Ali bin Abi Thalib, sepupu sekaligus menantu kesayangan Nabi Muhammad SAW, merupakan sosok sentral dalam sejarah awal Islam. Panggilan dan kedudukannya tidak hanya bersifat kekeluargaan, tetapi juga memiliki dimensi spiritual, intelektual, dan kepemimpinan yang mendalam. Memahami "panggilan" Ali berarti menyelami peranannya sebagai pilar utama yang menopang risalah kenabian pasca wafatnya Rasulullah.
Panggilan pertama yang melekat pada diri Ali adalah pengakuan keislamannya yang paling awal. Ia adalah salah satu dari sedikit orang, dan yang paling muda, yang menerima Islam langsung dari Nabi Muhammad SAW di masa-masa awal dakwah yang masih bersifat rahasia. Panggilan ini menandai keberanian luar biasa, karena menerima Islam saat itu berarti menempatkan diri dalam bahaya besar dari kaum Quraisy yang menentang keras ajaran tauhid. Ali menjawab panggilan kenabian ini tanpa keraguan, menjadikannya simbol loyalitas absolut.
Hubungan darahnya dengan Nabi, sebagai putra pamannya, diperkuat melalui pernikahan suci dengan Fatimah az-Zahra.
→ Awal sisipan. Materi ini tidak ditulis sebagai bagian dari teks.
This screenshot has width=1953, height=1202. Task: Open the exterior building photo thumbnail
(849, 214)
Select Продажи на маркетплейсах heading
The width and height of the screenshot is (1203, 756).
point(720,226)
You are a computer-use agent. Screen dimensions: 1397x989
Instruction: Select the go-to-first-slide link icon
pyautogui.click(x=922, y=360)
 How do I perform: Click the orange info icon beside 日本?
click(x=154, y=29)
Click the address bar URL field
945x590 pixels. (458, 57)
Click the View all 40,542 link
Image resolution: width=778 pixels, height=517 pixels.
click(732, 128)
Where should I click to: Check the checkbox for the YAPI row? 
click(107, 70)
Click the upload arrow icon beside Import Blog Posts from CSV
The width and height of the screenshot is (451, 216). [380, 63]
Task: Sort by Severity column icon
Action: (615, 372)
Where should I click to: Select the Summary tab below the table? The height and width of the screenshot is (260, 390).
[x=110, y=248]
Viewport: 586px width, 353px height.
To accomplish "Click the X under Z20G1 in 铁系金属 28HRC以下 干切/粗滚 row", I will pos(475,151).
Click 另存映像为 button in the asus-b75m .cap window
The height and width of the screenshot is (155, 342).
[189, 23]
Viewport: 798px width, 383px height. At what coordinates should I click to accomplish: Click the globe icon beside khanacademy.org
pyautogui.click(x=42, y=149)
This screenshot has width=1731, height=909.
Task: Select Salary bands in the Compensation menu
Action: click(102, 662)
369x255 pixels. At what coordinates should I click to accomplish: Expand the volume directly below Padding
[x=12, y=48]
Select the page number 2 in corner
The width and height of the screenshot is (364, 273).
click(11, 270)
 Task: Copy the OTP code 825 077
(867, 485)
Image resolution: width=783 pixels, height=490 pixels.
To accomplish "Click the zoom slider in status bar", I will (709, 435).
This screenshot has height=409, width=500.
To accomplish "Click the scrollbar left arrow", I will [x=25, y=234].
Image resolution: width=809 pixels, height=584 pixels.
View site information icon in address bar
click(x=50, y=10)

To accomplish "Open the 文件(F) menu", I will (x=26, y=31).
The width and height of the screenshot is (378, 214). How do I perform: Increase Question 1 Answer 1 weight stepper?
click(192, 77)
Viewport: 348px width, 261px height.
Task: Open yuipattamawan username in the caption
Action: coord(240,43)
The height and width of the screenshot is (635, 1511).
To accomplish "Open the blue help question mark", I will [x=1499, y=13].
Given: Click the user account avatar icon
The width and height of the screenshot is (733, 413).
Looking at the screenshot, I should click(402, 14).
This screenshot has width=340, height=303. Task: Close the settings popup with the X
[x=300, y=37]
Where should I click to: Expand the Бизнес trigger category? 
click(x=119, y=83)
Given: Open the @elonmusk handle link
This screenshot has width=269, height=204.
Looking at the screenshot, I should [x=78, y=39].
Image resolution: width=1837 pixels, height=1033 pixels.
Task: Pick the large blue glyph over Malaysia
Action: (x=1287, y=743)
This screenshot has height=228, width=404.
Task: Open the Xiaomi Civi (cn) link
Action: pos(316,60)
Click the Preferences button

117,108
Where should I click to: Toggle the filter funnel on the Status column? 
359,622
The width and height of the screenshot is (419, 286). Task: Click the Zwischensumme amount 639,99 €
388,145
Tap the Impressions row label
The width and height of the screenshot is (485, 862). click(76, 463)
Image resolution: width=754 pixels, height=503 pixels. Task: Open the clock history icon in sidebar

Ikatan pernikahan ini bukan sekadar urusan personal, melainkan penegasan atas legitimasi dan kesinambungan garis suci keluarga Nabi. Ali dipanggil untuk menjadi penyempurna struktur keluarga inti risalah Islam.
Salah satu aspek paling terkenal dari panggilan Ali adalah statusnya sebagai 'Gerbang Ilmu' (Bab al-Ilm). Nabi Muhammad SAW pernah bersabda, "Aku adalah kota ilmu, dan Ali adalah gerbangnya." Panggilan ini menunjukkan bahwa kedalaman pemahaman Ali terhadap Al-Qur'an dan Sunnah melebihi banyak sahabat lainnya. Ia memiliki kapasitas luar biasa dalam penalaran hukum, interpretasi ayat, dan pemahaman hikmah di balik syariat.
Panggilan intelektual ini terlihat jelas dalam khutbah-khutbahnya yang termaktub dalam kitab Nahj al-Balaghah (Jalan Kebijaksanaan). Dalam risalah ini, tampak jelas panggilan filosofis, etika sosial, dan wawasan teologis yang mendalam. Ali tidak hanya seorang prajurit pemberani, tetapi juga seorang filsuf dan orator ulung yang meneruskan warisan pemikiran Islam.
Ketika umat Islam menghadapi turbulensi politik setelah wafatnya Nabi, panggilan kepemimpinan semakin menguat pada diri Ali. Meskipun ia memiliki hak historis berdasarkan penunjukan Nabi dalam berbagai peristiwa (seperti di Ghadir Khum), kepemimpinan formalnya (sebagai Khalifah keempat) datang pada periode penuh konflik internal. Panggilan ini menuntutnya untuk memimpin sebuah komunitas yang tengah terpecah.
Fokus utama dalam kepemimpinan Ali adalah penegakan keadilan murni. Ia dipanggil untuk mengembalikan kemurnian nilai-nilai Islam yang mungkin sedikit ternoda oleh kepentingan duniawi yang mulai merasuk. Surat-suratnya kepada para gubernur, terutama kepada Malik al-Ashtar, merupakan manual klasik tentang bagaimana seorang pemimpin harus berlaku adil, tidak membedakan status sosial, dan melayani rakyatnya dengan kerendahan hati. Keadilan ini adalah manifestasi tertinggi dari panggilan moralnya.
Hingga kini, warisan panggilan Ali bin Abi Thalib terus bergema. Bagi kaum Muslimin secara umum, ia adalah teladan keberanian, kedermawanan, dan ilmu. Bagi mazhab Syiah, panggilan Ali adalah dasar legitimasi kepemimpinan spiritual dan politik pasca-Nabi, menjadikannya Imam pertama yang tak tergantikan.
Inti dari panggilan Ali adalah integritas yang tak terpisahkan antara kata-kata dan perbuatannya. Ia hidup sesuai dengan apa yang ia ajarkan. Keteguhan hatinya dalam membela kebenaran, meskipun harus menghadapi kesulitan besar, menjadikannya mercusuar bagi generasi-generasi yang mencari keteladanan dalam menghadapi ujian dunia. Panggilan untuk mengikuti jejaknya adalah panggilan untuk memilih ilmu di atas kebodohan, keberanian di atas kepengecutan, dan keadilan di atas favoritisme.